Verifying user input returns wrong answer even when it is correct

This is a snippet of a larger script that I am working on but I think it will be sufficient
enough to get what I’m trying to do accomplished:

P = [“Nova Scotia”, “Ontario”, “Saskatchewan”] # short list of provinces
CC = [“Halifax”, “Toronto”, “Regina”] # their capital cities

for x in range(len(P)):
question = input(str(“what is the Capital of {}?: “.format(P, x+1)))
print(”\n\n”)

if input == (str(CC[x])):
    print("yes")
else:
    print("no")
    continue

If you answer correctly, it says “no”
If you answer incorrectly, it says “no”

I don’t understand why.

Any help or guidance is greatly appreciated.
Thank you in advance.

cogiz
python 3.6.9

If In Doubt, Print It Out.

Immediately before the if statement, what is input and what is (str(CC[x]))? Print them both out and see if they look the same.

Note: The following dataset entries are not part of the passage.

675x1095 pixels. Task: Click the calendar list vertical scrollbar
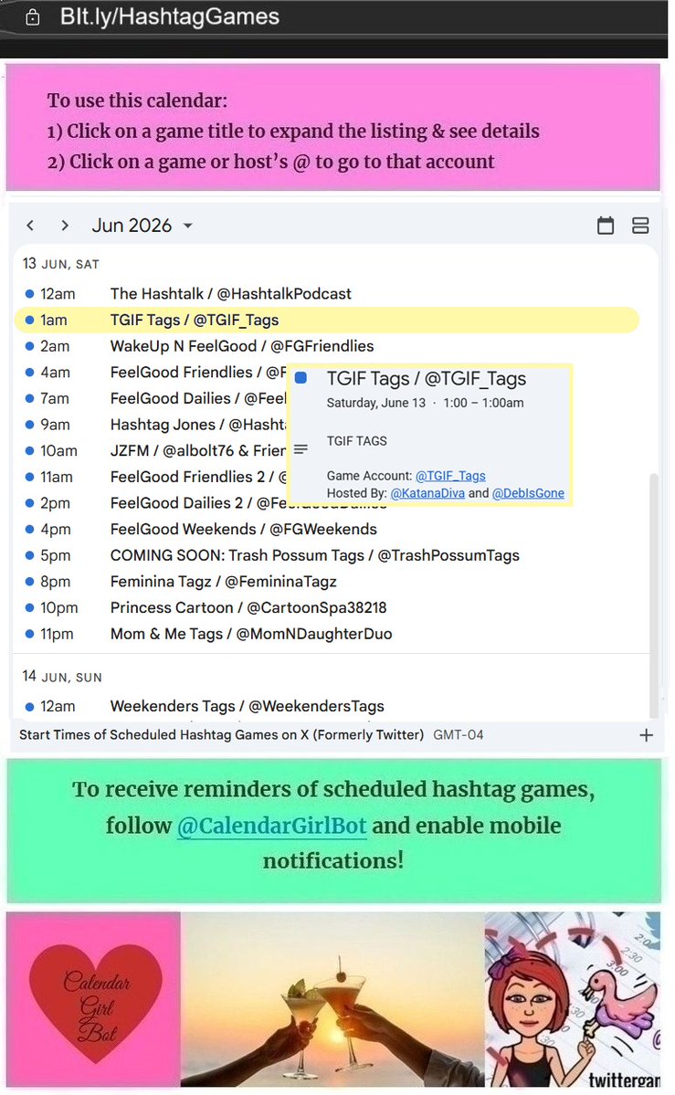(x=654, y=594)
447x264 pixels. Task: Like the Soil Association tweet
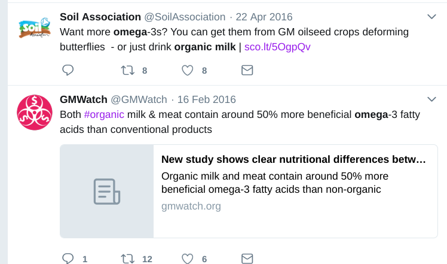[x=188, y=71]
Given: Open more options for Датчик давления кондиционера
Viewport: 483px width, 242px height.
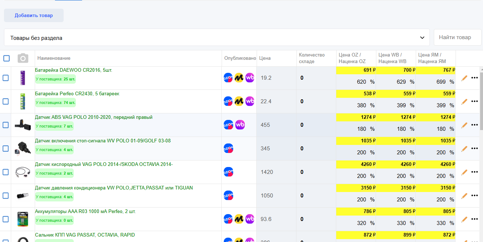Looking at the screenshot, I should point(475,196).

I have it figured out now.

P = [“Nova Scotia”, “Ontario”, “Saskatchewan”] # short list of provinces
CC = [“Halifax”, “Toronto”, “Regina”] # their capital cities

for x in range(len(P)):
guess = str(input(“what is the Capital of {}?: “.format(P, x+1)))
print(”\n\n”)

print(input)

print(CC[0])

if guess in (CC[x]):
    print("yes")
else:
    print("no")
    continue

this works perfectly.
SOLVED

Great that you have figured it out. Please next time enclose your code between lines with triple backticks otherwise it shows up incorrectly as you have probably noticed.

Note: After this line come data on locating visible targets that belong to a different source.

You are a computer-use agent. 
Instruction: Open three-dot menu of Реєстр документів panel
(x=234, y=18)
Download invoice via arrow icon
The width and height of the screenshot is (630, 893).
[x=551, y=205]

This code is not what you probably want:

if guess in (CC[x]):
    print("yes")

For example “fax” is being accepted when only “Halifax” should have been accepted:

>>> "fax" in "Halifax"
True

For strings the operator in checks if the left operand is a substring of the right operand. You should use a different operator to check for equality.